UCAN China ucanews.com
UCAN Indonesia

Komunitas Awam Katolik Indonesia Bantu Warga Muslim Merayakan Idul Fitri

Juni 24, 2017

Komunitas Awam Katolik Indonesia Bantu Warga Muslim Merayakan Idul Fitri

Anak-anak Muslim menerima parcel dari Komunitas Sant'Egidio setelah acara buka puasa bersama di SD St. Maria, Jakarta, 19 Juni 2017.

Ahmad Kodir, 54, seorang tukang becak, tinggal di Sunter, Jakarta Utara, pertama kali menghadiri acara buka puasa Ramadan tahun 2010, yang diadakan oleh komunitas awam Katolik.
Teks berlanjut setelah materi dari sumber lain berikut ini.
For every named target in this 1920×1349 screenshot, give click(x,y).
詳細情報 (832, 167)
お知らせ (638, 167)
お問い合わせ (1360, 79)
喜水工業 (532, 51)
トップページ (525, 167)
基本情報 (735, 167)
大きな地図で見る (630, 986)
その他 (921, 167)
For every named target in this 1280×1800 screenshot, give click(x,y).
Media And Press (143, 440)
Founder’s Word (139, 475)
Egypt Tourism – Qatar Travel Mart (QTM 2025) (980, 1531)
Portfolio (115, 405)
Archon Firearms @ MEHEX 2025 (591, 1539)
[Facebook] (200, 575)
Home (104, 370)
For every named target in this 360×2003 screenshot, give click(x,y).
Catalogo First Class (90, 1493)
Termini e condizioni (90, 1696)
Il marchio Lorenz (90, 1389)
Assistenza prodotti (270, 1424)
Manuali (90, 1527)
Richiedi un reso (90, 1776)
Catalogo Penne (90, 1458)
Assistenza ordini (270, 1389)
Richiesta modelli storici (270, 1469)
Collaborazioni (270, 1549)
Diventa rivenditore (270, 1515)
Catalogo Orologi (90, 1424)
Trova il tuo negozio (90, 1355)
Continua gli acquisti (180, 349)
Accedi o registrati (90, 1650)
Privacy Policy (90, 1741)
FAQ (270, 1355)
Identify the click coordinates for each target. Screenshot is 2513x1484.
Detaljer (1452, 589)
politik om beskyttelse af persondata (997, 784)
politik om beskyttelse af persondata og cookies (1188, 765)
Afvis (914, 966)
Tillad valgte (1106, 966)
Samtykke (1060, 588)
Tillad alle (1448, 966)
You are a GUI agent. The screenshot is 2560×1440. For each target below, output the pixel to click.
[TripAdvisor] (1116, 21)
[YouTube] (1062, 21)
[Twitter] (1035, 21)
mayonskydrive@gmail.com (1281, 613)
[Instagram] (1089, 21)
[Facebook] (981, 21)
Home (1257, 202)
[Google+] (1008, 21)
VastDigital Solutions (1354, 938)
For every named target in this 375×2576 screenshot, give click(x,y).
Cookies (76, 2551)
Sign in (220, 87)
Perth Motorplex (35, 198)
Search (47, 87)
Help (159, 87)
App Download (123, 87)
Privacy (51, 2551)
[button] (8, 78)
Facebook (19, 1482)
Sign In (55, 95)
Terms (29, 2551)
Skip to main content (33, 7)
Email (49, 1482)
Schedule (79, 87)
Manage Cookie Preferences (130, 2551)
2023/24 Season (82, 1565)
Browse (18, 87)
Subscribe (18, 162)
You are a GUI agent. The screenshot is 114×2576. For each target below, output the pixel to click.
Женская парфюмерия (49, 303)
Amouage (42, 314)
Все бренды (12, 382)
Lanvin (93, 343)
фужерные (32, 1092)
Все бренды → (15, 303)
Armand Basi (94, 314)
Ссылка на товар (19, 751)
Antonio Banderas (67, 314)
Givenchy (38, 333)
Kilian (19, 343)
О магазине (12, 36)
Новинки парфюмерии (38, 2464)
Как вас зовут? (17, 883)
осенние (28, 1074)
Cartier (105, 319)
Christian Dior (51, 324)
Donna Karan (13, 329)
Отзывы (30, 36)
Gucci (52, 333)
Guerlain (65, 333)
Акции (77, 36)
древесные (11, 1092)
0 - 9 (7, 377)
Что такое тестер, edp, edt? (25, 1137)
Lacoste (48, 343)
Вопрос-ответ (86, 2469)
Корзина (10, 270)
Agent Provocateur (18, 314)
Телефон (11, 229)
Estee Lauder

Terlepas dari kritik dan tekanan negatif dari sejumlah warga Muslim yang meminta dia untuk tidak menghadiri acara yang diselenggarakan oleh komunitas Kristiani, Kodir tetap datang ke acara tersebut setiap tahun, bertemu dengan orang lain dan membangun persahabatan.

“Kami, orang miskin, tidak memiliki masalah apa pun dibantu oleh agama lain. Keluarga saya dan saya sendiri masih Muslim dan bahkan kami dibantu menjadi seorang Muslim yang lebih baik,” kata ayah empat anak ini.

Tahun ini, acara buka puasa bersama diadakan pada 18 Juni di pelataran Sekolah Dasar St. Maria, yang dikelola oleh Kongregasi Suster-suster St. Ursula (OSU). Sebanyak  450 warga Muslim yang kurang mampu, termasuk pemulung, tukang becak, pengemis, tukang semir sepatu and tukang parkir menghadiri acara tersebut.

Sebelum buka puasa bersama, acara itu diisi dengan lagu-lagu, permainan, siraman rohani Ramadan, shalat  dan makan bersama.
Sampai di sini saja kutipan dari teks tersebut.